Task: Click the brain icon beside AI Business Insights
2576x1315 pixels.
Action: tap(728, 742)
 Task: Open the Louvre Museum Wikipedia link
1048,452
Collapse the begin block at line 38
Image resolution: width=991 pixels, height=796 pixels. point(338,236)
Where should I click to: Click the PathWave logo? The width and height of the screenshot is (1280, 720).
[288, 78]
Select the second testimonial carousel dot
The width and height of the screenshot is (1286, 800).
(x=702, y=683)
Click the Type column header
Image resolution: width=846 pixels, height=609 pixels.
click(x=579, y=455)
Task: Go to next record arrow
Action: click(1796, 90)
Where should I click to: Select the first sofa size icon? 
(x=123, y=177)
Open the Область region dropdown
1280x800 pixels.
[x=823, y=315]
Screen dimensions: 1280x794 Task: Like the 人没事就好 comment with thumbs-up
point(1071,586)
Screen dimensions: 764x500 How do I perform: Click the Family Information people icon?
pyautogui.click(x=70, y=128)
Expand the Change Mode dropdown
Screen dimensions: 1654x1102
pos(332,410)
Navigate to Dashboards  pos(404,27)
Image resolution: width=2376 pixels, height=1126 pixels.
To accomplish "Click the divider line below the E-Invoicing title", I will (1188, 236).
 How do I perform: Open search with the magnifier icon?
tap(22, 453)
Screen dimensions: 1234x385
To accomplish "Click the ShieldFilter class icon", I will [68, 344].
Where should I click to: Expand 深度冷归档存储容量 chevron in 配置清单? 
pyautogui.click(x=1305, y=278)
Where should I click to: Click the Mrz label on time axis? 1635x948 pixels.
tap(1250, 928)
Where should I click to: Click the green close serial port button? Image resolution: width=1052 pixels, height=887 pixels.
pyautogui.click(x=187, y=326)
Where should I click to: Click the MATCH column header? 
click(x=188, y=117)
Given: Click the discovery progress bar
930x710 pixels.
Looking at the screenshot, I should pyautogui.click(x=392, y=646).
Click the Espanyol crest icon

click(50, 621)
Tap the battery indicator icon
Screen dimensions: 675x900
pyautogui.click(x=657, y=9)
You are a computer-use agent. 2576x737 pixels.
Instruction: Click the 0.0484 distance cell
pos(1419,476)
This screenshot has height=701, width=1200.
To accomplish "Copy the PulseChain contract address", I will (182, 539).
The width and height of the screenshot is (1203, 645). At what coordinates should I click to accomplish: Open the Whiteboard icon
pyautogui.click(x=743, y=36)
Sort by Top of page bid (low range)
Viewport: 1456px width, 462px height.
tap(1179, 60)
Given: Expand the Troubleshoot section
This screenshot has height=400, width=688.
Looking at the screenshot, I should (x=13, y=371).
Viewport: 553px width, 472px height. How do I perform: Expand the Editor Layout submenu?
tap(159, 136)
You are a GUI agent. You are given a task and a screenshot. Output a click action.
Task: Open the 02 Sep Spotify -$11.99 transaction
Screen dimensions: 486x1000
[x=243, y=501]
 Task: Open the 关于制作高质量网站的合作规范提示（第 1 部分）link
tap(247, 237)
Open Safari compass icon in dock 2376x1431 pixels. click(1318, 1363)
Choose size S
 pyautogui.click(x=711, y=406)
◆ ◆ ◆ ◆ ◆
◆ **PROBLEM DETAILS**
Scan the records for the word "agent". Copy each line where it turns up.

◆ **TASK OUTPUT**
You are a computer-use agent. 2576x737 pixels.
You are a GUI agent. You are given a task and a screenshot. Output a click action.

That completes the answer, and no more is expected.